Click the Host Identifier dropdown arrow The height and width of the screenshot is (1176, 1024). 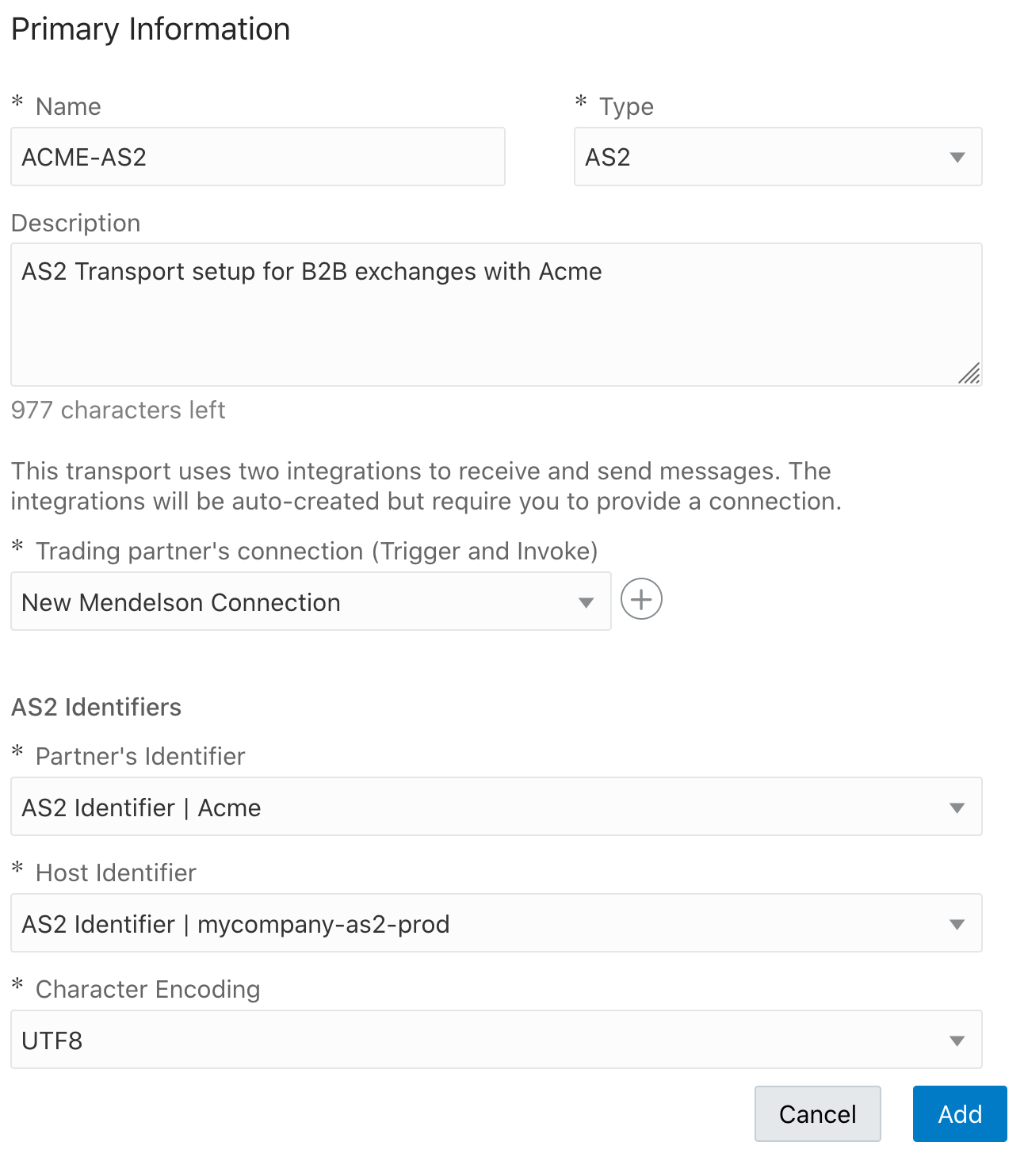click(957, 924)
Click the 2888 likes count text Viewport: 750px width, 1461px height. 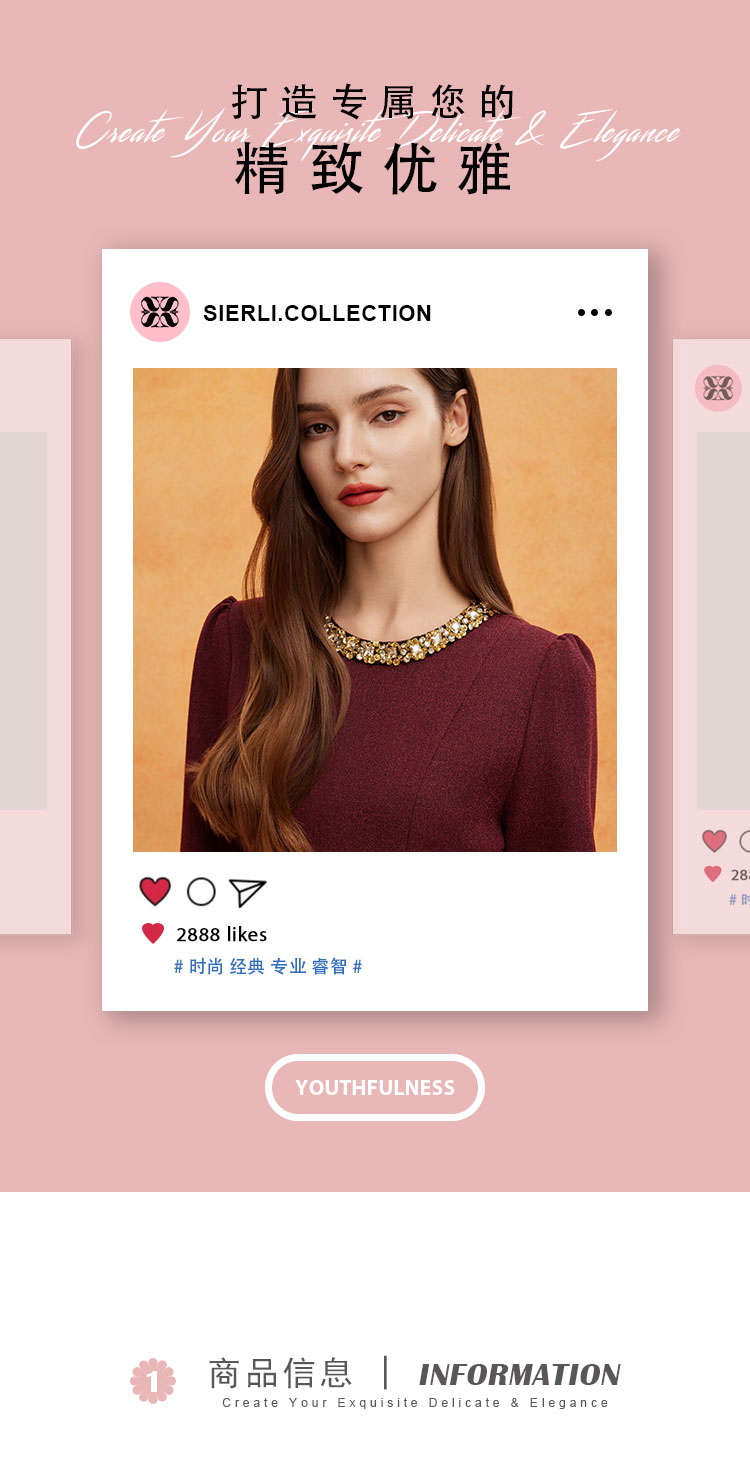pos(222,934)
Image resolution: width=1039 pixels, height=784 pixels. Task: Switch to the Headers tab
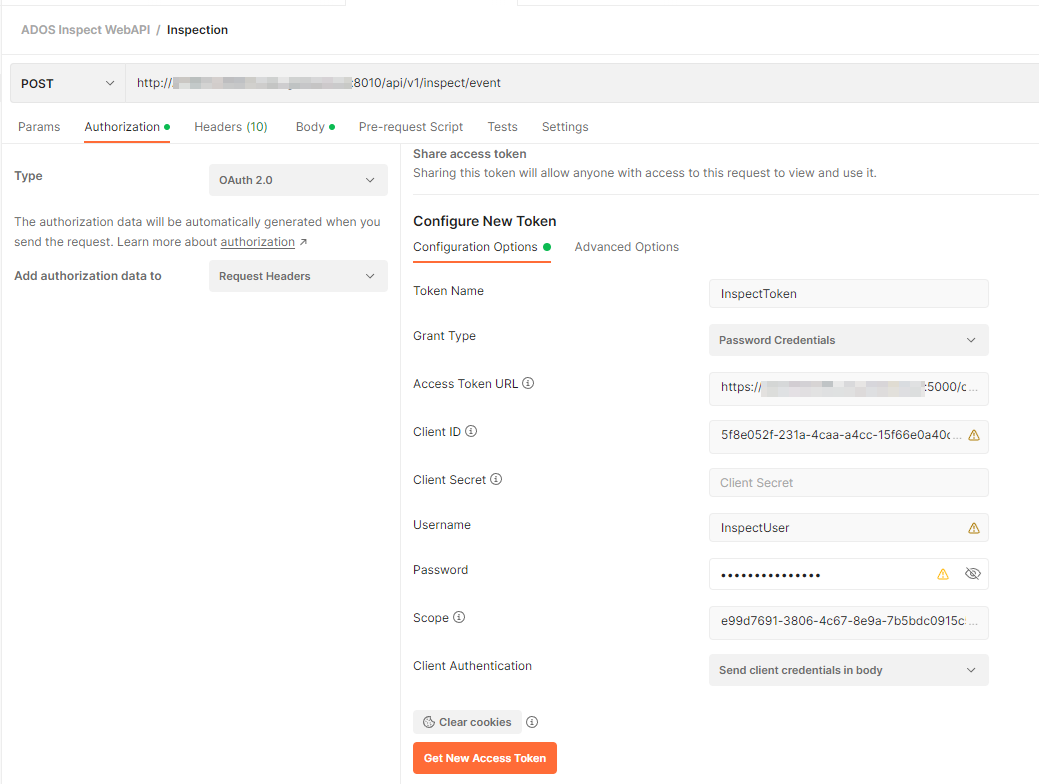coord(230,126)
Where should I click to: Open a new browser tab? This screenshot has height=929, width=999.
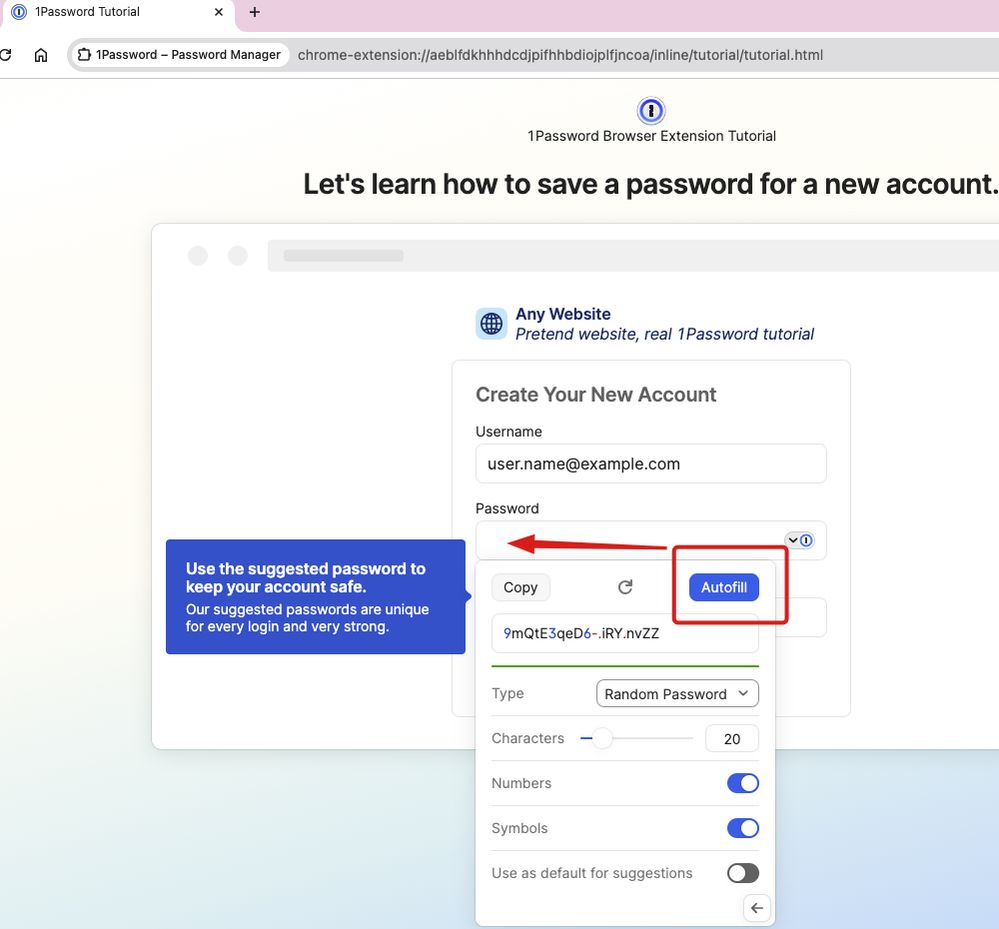tap(254, 12)
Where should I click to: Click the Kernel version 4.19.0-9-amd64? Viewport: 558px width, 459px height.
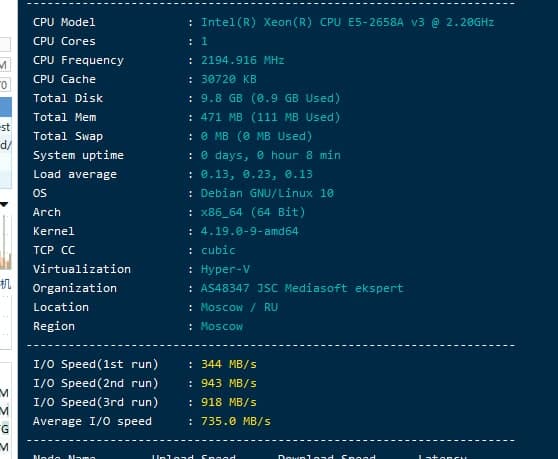[x=249, y=231]
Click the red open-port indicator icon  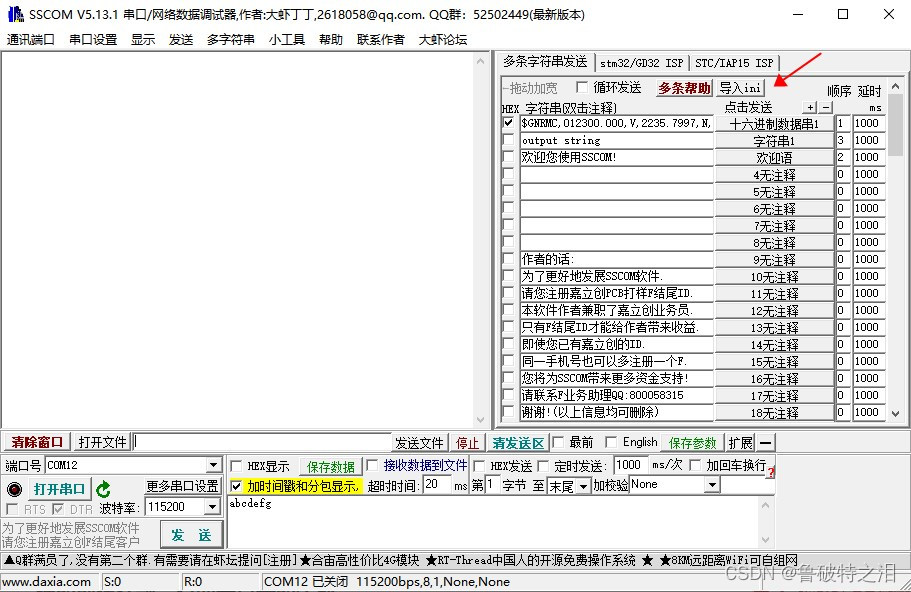coord(13,488)
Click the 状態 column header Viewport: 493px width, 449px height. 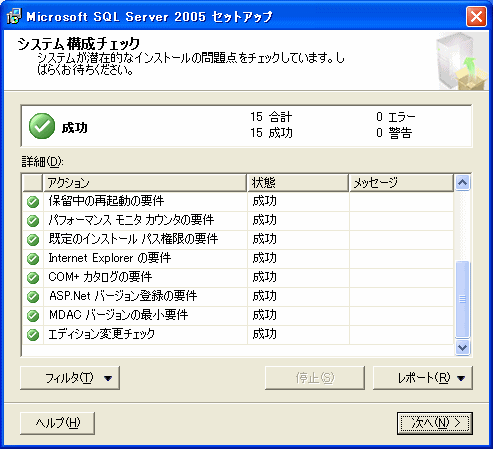pos(298,183)
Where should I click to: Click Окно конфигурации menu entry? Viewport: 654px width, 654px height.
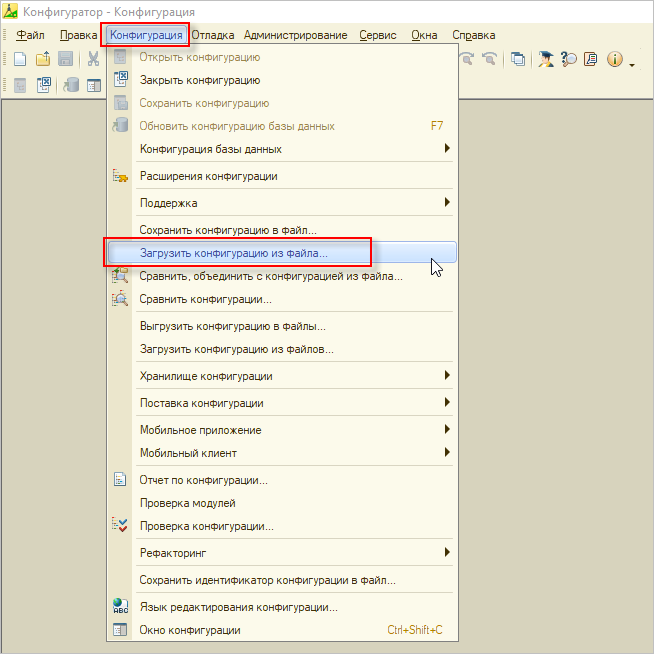click(x=190, y=630)
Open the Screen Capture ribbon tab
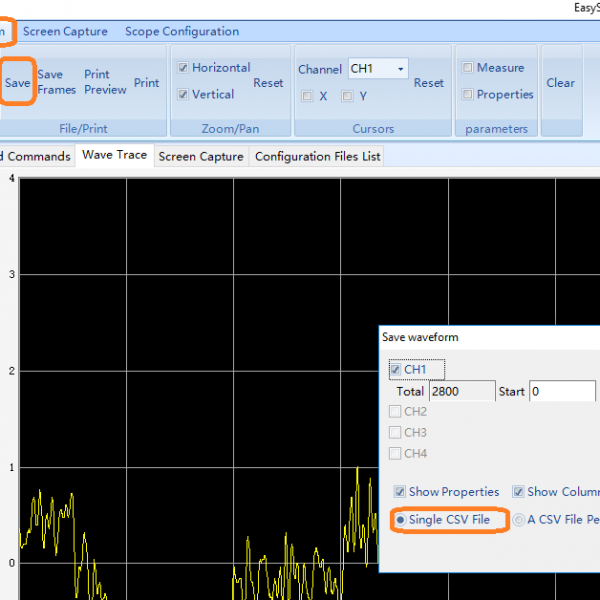 (x=65, y=31)
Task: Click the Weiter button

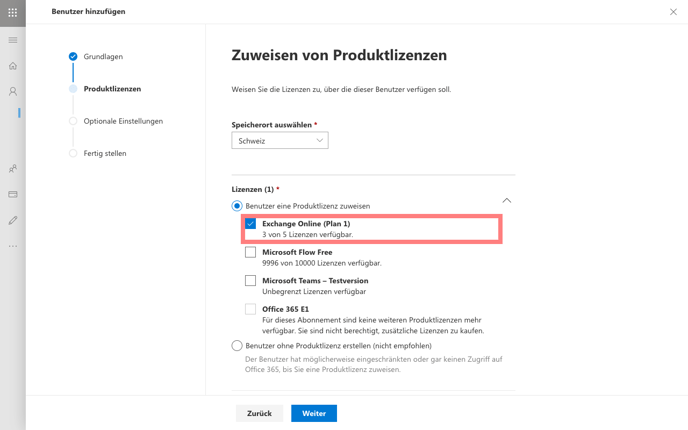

______

◆ Brief
Hand back exactly the lines from the one with "Open the Screen Capture ribbon tab" through the last line of the data above, both ends included, with every picture left out.

◆ Worked solution
Open the Screen Capture ribbon tab
 (x=65, y=31)
Task: Click the Weiter button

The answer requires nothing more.